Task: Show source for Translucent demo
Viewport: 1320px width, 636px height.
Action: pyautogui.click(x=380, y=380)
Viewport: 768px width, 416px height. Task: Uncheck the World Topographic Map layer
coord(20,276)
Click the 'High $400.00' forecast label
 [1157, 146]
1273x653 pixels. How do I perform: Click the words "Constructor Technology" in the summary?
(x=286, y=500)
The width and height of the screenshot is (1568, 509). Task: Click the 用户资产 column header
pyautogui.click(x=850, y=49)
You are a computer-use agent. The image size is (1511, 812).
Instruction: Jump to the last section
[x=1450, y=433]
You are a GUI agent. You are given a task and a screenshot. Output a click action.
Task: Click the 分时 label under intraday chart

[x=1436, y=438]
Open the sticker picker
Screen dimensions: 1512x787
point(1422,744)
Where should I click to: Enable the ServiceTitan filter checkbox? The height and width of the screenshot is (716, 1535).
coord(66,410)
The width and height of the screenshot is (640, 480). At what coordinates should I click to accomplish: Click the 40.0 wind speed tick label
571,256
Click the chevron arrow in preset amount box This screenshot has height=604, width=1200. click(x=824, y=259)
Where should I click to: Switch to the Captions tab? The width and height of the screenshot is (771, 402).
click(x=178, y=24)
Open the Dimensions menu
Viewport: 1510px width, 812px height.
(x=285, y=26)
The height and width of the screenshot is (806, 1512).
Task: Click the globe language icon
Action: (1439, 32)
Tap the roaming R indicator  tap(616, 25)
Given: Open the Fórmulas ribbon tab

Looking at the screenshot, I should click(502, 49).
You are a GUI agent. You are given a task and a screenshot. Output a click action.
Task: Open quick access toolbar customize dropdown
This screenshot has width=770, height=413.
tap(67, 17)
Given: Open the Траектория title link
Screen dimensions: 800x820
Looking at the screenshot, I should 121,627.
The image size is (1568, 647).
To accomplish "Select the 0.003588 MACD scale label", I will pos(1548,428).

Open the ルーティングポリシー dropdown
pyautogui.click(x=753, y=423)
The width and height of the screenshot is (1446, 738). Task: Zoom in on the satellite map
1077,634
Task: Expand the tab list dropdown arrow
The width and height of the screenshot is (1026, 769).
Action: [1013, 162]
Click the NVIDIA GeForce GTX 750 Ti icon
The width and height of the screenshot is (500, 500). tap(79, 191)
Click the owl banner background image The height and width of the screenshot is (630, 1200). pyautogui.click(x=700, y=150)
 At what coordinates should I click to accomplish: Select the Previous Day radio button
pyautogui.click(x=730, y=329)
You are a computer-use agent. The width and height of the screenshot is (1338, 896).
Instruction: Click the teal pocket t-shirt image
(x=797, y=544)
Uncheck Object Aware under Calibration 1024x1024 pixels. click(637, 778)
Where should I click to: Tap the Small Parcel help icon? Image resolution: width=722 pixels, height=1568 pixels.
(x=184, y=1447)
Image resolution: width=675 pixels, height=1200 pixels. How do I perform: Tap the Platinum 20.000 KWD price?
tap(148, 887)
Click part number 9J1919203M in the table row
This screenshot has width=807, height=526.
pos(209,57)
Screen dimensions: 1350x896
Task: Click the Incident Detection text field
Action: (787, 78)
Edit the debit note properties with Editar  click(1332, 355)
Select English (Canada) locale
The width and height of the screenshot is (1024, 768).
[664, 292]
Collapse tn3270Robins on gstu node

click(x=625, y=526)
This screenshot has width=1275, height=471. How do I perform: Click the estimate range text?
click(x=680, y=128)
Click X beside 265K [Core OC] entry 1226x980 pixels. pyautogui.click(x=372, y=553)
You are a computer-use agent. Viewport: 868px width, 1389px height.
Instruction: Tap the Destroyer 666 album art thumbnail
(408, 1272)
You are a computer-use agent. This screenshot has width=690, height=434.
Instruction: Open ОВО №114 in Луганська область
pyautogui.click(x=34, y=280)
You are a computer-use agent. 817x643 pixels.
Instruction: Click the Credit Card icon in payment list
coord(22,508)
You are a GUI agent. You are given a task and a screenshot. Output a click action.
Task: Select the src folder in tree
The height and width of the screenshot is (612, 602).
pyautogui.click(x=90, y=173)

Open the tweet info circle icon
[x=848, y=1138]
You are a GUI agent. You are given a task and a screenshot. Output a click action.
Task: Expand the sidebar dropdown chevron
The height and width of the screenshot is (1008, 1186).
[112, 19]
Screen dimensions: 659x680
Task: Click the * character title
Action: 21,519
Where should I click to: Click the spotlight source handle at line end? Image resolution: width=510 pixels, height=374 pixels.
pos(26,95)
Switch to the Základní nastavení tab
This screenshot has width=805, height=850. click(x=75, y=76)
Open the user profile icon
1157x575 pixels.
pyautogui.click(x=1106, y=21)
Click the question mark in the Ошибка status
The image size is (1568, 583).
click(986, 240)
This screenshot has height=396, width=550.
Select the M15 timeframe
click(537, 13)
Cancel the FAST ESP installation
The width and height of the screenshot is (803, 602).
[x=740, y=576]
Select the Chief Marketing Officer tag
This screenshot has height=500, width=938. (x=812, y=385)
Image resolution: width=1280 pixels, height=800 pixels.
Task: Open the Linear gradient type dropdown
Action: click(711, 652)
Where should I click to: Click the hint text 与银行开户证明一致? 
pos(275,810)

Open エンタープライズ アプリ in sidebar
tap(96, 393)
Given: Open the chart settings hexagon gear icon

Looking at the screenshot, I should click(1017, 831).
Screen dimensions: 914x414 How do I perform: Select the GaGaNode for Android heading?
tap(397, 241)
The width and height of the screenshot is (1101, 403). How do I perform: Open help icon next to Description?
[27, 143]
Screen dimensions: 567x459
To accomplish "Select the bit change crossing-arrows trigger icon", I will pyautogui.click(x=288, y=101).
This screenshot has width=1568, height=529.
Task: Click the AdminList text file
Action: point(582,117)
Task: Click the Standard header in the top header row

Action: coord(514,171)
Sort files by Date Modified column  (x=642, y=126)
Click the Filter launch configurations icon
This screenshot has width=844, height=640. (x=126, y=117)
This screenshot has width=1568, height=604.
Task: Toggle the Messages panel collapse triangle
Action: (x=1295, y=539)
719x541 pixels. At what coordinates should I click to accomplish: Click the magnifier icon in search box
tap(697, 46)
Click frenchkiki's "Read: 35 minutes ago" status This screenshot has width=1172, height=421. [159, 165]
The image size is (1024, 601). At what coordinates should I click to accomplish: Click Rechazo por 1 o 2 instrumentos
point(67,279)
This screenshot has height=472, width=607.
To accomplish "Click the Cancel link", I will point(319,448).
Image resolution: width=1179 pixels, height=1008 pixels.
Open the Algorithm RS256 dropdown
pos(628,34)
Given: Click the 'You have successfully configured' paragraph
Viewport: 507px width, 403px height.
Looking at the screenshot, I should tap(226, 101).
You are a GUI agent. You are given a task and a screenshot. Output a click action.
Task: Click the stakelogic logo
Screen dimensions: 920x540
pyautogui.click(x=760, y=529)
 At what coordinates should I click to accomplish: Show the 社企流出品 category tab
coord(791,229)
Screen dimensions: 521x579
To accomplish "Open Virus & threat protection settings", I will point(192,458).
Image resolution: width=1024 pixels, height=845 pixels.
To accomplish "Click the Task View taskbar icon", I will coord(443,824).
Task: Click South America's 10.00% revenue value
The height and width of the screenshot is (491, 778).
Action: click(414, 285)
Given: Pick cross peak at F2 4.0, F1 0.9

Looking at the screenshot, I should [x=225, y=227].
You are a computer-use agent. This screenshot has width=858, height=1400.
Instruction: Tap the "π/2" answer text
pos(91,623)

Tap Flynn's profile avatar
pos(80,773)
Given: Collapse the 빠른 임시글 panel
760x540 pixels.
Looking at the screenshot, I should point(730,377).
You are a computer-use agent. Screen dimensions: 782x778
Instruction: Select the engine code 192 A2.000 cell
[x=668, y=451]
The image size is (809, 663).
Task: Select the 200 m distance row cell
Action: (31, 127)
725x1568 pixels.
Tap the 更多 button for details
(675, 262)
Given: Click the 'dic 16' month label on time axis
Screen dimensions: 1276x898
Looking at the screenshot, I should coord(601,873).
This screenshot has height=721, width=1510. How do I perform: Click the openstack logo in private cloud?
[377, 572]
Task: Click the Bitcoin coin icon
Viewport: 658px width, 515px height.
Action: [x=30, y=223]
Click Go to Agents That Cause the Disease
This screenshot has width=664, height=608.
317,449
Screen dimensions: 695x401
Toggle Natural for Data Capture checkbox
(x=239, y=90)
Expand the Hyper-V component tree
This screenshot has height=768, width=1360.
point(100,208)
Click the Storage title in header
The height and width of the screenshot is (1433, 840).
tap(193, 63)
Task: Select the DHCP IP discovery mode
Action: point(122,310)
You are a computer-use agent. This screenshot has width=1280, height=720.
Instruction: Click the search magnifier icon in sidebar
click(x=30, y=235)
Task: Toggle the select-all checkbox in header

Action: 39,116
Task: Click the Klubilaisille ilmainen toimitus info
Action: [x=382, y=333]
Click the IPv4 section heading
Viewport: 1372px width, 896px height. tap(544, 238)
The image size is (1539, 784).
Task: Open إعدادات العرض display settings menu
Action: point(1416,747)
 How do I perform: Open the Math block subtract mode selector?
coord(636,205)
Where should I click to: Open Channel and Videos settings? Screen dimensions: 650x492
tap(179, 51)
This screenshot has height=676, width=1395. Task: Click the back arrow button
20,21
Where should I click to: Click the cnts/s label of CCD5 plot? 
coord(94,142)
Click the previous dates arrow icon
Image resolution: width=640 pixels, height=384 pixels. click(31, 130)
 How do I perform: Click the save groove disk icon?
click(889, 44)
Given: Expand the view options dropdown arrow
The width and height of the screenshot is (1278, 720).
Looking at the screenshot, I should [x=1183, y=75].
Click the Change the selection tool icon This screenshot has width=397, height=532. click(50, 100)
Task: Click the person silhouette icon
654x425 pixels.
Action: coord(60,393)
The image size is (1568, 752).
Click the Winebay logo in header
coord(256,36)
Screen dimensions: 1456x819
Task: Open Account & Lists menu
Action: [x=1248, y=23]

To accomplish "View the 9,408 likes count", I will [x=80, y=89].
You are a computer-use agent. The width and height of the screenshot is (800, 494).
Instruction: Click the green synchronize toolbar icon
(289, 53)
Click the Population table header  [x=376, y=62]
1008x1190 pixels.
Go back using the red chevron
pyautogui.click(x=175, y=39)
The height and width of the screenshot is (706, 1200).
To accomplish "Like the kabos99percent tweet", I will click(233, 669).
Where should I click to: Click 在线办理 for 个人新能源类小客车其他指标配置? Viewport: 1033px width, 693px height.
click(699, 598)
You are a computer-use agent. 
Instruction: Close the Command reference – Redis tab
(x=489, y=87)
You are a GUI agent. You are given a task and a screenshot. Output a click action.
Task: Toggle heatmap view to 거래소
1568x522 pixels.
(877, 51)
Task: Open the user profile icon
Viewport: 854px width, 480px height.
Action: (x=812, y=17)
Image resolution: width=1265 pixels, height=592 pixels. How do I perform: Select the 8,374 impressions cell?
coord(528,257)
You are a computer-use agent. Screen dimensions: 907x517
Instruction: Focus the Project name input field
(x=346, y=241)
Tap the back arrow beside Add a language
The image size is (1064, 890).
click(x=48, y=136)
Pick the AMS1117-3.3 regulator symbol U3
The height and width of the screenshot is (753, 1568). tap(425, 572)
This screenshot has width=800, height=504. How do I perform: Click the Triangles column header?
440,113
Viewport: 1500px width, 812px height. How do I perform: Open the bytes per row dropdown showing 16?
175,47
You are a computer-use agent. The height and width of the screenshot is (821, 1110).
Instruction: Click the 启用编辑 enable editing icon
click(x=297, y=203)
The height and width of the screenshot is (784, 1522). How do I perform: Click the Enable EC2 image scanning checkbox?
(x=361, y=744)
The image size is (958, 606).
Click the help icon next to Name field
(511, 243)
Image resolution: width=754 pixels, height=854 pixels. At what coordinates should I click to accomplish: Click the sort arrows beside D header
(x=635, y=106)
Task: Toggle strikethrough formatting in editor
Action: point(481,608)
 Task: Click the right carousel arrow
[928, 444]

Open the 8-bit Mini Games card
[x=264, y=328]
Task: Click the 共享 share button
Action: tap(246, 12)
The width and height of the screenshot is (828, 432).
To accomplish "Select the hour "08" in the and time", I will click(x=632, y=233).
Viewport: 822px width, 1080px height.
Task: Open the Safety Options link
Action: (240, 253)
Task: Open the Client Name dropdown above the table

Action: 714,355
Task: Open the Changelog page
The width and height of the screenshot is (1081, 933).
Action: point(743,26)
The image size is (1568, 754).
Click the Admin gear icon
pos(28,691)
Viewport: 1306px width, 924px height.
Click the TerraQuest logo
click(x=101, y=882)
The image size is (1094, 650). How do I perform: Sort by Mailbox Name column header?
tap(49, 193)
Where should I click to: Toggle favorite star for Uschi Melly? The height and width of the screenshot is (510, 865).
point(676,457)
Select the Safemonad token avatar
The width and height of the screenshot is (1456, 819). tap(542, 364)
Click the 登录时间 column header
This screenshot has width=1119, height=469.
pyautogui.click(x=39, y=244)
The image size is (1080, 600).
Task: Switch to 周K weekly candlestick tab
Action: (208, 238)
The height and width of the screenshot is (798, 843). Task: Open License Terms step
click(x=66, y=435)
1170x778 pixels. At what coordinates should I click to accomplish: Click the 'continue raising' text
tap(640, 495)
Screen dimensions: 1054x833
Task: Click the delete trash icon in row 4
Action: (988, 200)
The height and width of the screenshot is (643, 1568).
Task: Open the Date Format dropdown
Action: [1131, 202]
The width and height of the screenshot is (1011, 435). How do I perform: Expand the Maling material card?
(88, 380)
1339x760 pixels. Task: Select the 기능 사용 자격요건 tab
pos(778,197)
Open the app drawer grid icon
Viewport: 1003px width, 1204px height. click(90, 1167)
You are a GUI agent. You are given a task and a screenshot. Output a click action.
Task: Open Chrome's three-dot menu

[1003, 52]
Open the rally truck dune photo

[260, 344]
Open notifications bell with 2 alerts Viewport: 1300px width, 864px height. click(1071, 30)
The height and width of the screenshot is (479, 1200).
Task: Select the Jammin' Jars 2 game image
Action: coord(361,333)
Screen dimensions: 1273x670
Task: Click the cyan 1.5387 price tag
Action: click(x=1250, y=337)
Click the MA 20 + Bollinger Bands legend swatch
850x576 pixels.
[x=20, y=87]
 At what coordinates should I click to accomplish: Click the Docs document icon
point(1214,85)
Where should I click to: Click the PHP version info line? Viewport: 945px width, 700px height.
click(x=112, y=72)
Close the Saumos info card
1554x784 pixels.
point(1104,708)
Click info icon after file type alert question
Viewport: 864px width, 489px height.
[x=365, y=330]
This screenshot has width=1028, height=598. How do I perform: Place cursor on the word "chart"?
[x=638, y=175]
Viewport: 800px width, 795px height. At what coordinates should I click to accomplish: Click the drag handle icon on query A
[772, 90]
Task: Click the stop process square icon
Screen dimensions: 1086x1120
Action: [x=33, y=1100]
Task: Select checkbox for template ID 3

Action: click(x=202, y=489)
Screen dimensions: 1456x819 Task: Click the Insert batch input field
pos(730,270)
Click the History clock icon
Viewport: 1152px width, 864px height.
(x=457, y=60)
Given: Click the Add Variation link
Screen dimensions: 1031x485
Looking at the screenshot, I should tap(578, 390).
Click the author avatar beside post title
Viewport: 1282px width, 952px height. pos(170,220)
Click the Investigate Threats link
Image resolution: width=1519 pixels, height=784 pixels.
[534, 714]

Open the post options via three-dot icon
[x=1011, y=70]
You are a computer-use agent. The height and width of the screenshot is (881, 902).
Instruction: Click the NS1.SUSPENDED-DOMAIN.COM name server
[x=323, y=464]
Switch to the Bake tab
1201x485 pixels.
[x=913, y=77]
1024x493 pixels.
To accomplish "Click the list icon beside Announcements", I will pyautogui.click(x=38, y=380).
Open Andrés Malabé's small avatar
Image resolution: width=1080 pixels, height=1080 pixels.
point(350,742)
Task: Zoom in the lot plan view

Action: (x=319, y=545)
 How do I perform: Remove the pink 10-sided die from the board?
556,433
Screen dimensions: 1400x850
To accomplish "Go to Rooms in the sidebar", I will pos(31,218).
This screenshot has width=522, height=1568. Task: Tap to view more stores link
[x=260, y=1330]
------------------------------------
- **EXERCISE AIM**
From the entries above, restate word for word the lines from the line containing "At what coordinates should I click to accomplish: Select" to the line containing "Click X beside", both ends included, and nothing more.

- **RESPONSE TO THE EXERCISE**
 At what coordinates should I click to accomplish: Select the Previous Day radio button
pyautogui.click(x=730, y=329)
You are a computer-use agent. The width and height of the screenshot is (1338, 896).
Instruction: Click the teal pocket t-shirt image
(x=797, y=544)
Uncheck Object Aware under Calibration 1024x1024 pixels. click(637, 778)
Where should I click to: Tap the Small Parcel help icon? Image resolution: width=722 pixels, height=1568 pixels.
(x=184, y=1447)
Image resolution: width=675 pixels, height=1200 pixels. How do I perform: Tap the Platinum 20.000 KWD price?
tap(148, 887)
Click part number 9J1919203M in the table row
This screenshot has width=807, height=526.
pos(209,57)
Screen dimensions: 1350x896
Task: Click the Incident Detection text field
Action: (787, 78)
Edit the debit note properties with Editar  click(1332, 355)
Select English (Canada) locale
The width and height of the screenshot is (1024, 768).
[664, 292]
Collapse tn3270Robins on gstu node

click(x=625, y=526)
This screenshot has width=1275, height=471. How do I perform: Click the estimate range text?
click(x=680, y=128)
Click X beside 265K [Core OC] entry 1226x980 pixels. pyautogui.click(x=372, y=553)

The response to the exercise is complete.